● **INSTRUCTIONS TO FOLLOW**: Reproduce the listing below verbatim, from the line containing "Click row number 5 in the # column" through the line containing "Looking at the screenshot, I should (x=180, y=80).", with both of those lines included. Omit the pictures from your copy.

[Records on locating elements on screens]
START

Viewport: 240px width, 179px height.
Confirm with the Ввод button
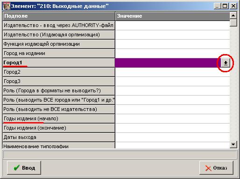(x=24, y=168)
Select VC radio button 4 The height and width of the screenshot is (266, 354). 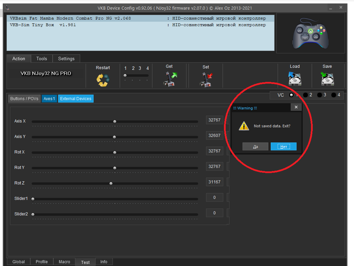tap(333, 95)
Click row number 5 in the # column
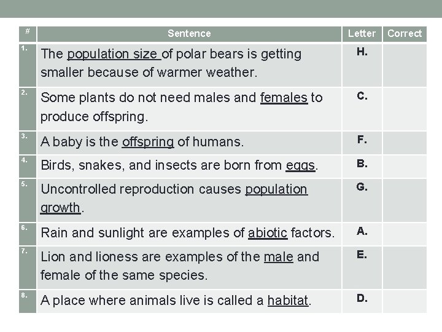The width and height of the screenshot is (442, 332). (x=22, y=184)
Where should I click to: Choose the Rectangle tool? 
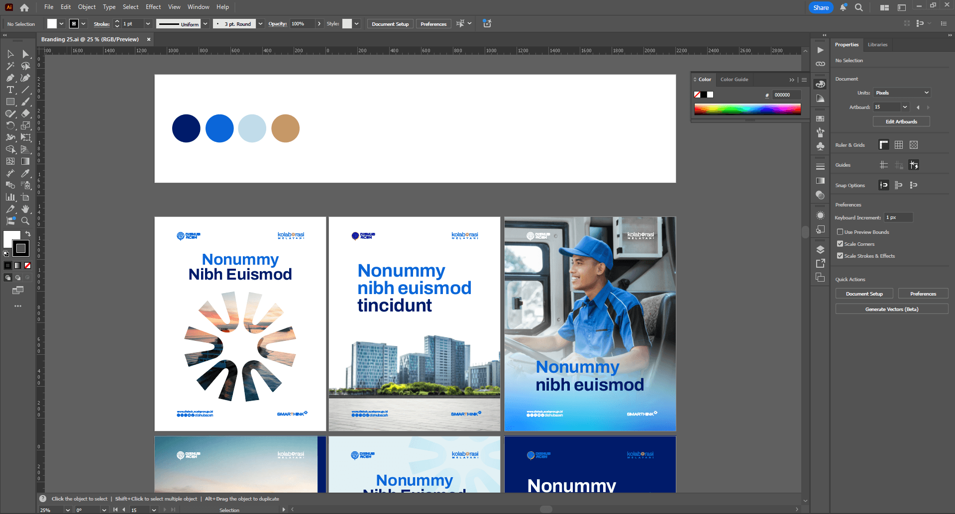click(x=10, y=102)
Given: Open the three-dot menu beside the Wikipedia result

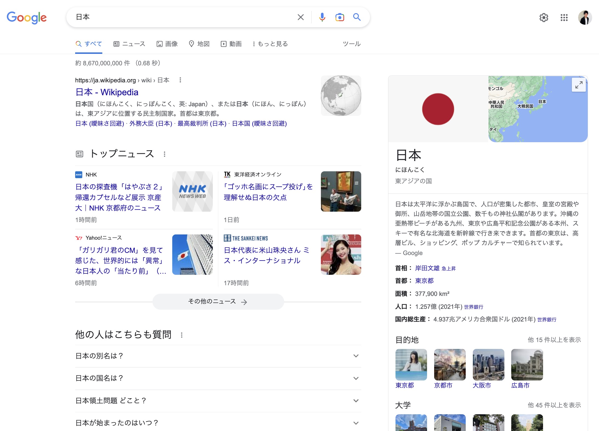Looking at the screenshot, I should (x=180, y=80).
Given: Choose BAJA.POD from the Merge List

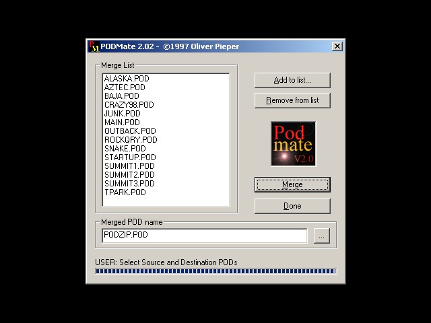Looking at the screenshot, I should tap(122, 96).

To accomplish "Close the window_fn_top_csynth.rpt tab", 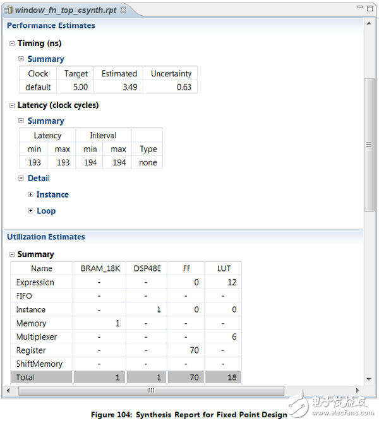I will click(x=123, y=10).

END

● **THE ANSWER**:
Click row number 5 in the # column
The width and height of the screenshot is (442, 332). (x=22, y=184)
Where should I click to: Choose the Rectangle tool? 
click(x=10, y=102)
Given: Open the three-dot menu beside the Wikipedia result

Looking at the screenshot, I should (x=180, y=80).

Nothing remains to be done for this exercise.